Given information
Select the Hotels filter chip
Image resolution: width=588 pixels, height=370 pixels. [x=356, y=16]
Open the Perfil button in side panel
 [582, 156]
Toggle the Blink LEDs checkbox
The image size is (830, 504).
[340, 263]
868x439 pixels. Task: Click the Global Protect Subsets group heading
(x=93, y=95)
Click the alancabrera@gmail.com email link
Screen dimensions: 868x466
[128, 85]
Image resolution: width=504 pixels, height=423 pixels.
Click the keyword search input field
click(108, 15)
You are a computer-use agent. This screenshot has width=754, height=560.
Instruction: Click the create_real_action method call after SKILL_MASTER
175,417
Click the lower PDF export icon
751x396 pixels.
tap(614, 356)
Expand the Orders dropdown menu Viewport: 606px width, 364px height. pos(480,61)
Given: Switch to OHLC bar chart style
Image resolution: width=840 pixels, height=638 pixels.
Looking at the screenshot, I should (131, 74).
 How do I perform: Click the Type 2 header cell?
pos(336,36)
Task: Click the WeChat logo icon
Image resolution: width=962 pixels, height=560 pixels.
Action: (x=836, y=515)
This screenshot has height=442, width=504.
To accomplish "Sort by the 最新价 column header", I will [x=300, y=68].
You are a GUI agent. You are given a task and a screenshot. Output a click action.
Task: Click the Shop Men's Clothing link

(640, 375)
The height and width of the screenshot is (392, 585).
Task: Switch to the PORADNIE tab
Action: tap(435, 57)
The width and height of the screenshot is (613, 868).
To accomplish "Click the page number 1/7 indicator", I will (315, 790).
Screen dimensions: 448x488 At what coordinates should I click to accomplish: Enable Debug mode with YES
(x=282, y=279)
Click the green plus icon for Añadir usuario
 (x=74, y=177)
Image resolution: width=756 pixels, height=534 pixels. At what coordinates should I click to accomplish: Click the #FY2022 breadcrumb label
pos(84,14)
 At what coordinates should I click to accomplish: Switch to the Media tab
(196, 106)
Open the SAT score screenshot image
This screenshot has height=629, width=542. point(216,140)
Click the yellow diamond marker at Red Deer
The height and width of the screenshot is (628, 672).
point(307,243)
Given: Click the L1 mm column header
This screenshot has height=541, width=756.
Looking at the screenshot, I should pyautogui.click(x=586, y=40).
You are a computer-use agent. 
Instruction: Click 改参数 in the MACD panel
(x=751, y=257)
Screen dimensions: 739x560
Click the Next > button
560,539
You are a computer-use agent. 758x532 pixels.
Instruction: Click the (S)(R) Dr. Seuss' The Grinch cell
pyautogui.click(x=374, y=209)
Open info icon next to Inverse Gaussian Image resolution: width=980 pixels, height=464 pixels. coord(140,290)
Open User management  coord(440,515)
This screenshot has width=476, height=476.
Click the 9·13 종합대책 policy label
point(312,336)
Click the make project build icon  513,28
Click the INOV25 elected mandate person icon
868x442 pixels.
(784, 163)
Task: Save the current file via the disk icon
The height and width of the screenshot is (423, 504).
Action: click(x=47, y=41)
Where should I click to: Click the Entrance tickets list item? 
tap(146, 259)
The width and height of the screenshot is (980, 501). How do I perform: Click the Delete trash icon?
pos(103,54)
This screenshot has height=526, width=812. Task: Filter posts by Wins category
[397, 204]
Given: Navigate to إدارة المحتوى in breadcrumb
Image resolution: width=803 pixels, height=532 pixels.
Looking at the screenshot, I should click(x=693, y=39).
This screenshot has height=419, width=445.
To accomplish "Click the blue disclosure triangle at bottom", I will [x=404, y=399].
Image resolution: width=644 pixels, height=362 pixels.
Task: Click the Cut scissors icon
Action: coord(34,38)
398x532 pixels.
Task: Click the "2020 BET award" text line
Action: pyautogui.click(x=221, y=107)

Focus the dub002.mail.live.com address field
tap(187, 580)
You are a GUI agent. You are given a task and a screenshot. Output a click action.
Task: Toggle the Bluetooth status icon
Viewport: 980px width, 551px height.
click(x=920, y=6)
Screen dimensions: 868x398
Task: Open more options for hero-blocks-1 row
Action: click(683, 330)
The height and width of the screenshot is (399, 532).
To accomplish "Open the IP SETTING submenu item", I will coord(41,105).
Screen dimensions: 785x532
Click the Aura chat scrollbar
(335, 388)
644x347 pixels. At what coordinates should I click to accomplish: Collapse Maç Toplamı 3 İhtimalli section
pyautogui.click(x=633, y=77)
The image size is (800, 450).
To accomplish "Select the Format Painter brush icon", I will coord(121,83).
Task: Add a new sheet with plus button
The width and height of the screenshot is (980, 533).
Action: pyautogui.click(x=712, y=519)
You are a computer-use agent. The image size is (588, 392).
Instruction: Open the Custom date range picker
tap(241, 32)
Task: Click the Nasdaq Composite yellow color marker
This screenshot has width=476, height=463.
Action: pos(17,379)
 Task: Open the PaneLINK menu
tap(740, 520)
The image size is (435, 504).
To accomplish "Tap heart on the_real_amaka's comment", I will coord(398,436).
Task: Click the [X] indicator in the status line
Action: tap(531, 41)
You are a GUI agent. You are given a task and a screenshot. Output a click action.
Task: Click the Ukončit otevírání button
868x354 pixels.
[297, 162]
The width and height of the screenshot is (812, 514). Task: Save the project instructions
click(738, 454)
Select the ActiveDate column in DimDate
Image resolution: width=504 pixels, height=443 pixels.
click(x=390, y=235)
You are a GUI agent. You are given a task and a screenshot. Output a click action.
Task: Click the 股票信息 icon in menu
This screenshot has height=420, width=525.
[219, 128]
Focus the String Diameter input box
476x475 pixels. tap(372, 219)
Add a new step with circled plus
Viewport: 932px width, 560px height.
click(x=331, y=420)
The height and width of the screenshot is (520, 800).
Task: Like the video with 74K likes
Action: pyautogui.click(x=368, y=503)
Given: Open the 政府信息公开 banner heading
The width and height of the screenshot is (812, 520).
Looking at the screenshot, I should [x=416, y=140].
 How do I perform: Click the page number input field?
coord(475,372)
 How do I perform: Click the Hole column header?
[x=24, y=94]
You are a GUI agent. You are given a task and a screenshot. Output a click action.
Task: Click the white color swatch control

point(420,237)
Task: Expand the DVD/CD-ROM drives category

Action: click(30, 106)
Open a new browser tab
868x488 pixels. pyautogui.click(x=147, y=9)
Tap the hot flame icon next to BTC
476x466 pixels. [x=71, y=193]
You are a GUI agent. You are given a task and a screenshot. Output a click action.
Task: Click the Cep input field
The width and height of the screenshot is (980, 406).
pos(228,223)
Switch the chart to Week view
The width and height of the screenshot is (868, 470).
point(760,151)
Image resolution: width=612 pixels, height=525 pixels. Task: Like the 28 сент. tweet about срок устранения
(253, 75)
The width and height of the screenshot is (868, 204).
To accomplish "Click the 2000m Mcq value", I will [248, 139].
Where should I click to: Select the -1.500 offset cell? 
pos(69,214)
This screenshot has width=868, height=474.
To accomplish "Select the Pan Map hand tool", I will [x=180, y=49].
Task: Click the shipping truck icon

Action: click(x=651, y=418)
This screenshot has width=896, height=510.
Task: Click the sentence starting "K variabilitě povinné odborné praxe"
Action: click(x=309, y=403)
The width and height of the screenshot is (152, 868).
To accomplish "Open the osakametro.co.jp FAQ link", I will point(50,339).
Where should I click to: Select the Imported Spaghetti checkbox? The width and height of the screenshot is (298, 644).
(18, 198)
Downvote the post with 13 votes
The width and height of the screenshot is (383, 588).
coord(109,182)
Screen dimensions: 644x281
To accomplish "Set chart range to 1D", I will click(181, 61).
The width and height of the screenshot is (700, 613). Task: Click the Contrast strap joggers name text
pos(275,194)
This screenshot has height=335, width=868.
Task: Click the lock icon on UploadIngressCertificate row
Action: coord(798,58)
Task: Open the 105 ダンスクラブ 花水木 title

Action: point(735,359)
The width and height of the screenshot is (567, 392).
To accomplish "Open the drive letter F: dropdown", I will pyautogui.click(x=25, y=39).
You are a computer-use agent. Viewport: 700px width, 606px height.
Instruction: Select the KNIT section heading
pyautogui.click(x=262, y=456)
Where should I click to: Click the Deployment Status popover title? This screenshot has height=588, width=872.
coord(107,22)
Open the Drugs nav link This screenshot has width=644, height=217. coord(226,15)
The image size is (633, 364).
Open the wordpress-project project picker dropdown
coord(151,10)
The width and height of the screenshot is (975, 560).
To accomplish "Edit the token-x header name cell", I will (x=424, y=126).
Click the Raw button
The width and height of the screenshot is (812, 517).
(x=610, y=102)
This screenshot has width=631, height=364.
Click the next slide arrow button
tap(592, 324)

Exercise
Copy out all lines of the material containing the word "yellow".

Answer to this problem
Click the yellow diamond marker at Red Deer
Task: Click the Nasdaq Composite yellow color marker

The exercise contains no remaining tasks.